Automated testing ensures that changes to the model or service code don’t break the contract. Below is a minimal pytest example that hits the live endpoint.

import json
import requests

def test_predict():
    url = "http://localhost:8080/predict"
    payload = {
        "data": [[5.1, 3.5, 1.4, 0.2]]
    }
    headers = {"Content-Type": "application/json"}
    resp = requests.post(url, data=json.dumps(payload), headers=headers)
    assert resp.status_code == 200
    result = resp.json()
    # Expect a single class label (0, 1, or 2)
    assert isinstance(result[0], int)

Run the test with pytest test_api.py. For CI pipelines, spin up the Docker container in a temporary network and execute the test suite before promoting the image.

Security considerations

Exposing a model as a public API introduces attack surfaces.
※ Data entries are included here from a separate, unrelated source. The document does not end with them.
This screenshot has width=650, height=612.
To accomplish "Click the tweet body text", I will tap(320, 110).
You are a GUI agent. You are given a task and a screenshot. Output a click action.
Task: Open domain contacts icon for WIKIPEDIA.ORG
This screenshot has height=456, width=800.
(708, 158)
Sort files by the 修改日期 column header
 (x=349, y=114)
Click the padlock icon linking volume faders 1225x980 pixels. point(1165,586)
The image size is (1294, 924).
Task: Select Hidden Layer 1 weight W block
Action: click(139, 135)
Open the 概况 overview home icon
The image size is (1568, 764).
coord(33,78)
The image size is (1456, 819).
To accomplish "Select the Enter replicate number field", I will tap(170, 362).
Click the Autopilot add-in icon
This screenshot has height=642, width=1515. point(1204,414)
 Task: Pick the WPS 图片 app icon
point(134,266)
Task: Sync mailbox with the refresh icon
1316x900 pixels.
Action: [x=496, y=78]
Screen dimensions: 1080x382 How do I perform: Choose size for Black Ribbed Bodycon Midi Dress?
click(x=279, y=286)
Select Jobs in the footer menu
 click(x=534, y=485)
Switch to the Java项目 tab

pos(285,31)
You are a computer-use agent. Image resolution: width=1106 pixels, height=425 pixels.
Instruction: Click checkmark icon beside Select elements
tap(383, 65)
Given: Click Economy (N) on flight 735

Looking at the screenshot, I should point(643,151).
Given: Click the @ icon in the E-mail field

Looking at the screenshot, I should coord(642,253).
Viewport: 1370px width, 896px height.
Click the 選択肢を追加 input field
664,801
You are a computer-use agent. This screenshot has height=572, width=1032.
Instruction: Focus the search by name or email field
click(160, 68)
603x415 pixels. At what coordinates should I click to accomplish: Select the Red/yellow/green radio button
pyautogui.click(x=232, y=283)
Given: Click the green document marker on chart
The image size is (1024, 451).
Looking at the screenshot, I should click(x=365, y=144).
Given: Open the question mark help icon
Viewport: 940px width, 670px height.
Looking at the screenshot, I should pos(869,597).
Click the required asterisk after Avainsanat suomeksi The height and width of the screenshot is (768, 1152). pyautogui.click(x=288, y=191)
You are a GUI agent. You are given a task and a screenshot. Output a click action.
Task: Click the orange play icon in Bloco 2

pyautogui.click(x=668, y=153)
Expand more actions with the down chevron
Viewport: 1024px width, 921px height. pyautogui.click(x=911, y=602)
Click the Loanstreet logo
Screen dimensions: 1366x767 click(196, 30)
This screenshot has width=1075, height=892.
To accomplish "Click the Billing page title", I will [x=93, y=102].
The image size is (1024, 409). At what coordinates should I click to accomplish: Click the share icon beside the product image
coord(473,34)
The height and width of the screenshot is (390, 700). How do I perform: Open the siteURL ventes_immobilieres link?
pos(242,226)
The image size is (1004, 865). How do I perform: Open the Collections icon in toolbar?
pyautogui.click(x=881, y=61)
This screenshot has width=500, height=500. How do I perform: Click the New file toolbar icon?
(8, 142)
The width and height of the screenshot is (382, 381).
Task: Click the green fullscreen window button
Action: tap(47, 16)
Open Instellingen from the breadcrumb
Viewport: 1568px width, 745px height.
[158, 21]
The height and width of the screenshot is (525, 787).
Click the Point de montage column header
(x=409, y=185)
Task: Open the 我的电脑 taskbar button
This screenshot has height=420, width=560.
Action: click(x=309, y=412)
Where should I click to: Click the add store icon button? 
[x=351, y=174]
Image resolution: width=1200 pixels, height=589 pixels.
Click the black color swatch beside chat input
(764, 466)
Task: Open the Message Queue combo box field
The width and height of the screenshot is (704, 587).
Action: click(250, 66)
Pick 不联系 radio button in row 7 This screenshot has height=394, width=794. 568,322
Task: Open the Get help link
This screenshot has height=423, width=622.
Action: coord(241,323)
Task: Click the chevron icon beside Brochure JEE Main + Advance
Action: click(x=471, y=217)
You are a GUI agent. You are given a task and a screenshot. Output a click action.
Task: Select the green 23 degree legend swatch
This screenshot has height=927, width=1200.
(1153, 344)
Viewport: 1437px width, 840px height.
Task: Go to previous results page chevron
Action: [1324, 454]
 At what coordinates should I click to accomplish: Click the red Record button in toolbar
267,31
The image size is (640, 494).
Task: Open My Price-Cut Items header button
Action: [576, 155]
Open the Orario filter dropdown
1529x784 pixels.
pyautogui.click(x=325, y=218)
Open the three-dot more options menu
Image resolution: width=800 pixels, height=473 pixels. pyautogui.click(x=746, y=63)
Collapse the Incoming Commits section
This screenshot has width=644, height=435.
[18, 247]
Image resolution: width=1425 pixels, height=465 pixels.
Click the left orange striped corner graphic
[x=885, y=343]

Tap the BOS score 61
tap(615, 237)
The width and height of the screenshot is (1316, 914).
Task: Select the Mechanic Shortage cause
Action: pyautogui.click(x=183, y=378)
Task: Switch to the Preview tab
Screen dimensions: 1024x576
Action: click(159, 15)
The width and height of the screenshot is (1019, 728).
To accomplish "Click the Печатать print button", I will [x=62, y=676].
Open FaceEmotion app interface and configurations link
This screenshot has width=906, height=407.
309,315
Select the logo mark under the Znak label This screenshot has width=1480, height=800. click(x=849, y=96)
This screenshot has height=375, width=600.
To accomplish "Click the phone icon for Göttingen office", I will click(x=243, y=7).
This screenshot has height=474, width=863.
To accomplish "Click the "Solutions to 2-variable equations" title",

Follow these best practices to keep your service secure.

• Authentication – add an API key or OAuth2 layer in front of the FastAPI router.
• Input validation – rely on BentoML’s NumpyNdarray or PandasDataFrame schemas to reject malformed payloads early.
• Rate limiting – use a gateway (e.g., Kong, Envoy) to throttle abusive clients.
• Dependency scanning – run pip-audit on the generated Docker image to catch vulnerable packages.
• Data privacy – avoid logging raw input data; instead, log hashes or feature statistics.

Conclusion

BentoML bridges the gap between data science notebooks and production‑grade services with minimal friction. By handling model versioning, dependency capture, and container generation out of the box, it lets you focus on model quality and business logic. Whether you’re deploying a tiny scikit‑learn classifier or a massive transformer on GPU, the same workflow—train, save, serve, and scale—applies. Armed with the examples and tips above, you’re ready to turn any ML model into a robust REST API that can grow with your traffic demands.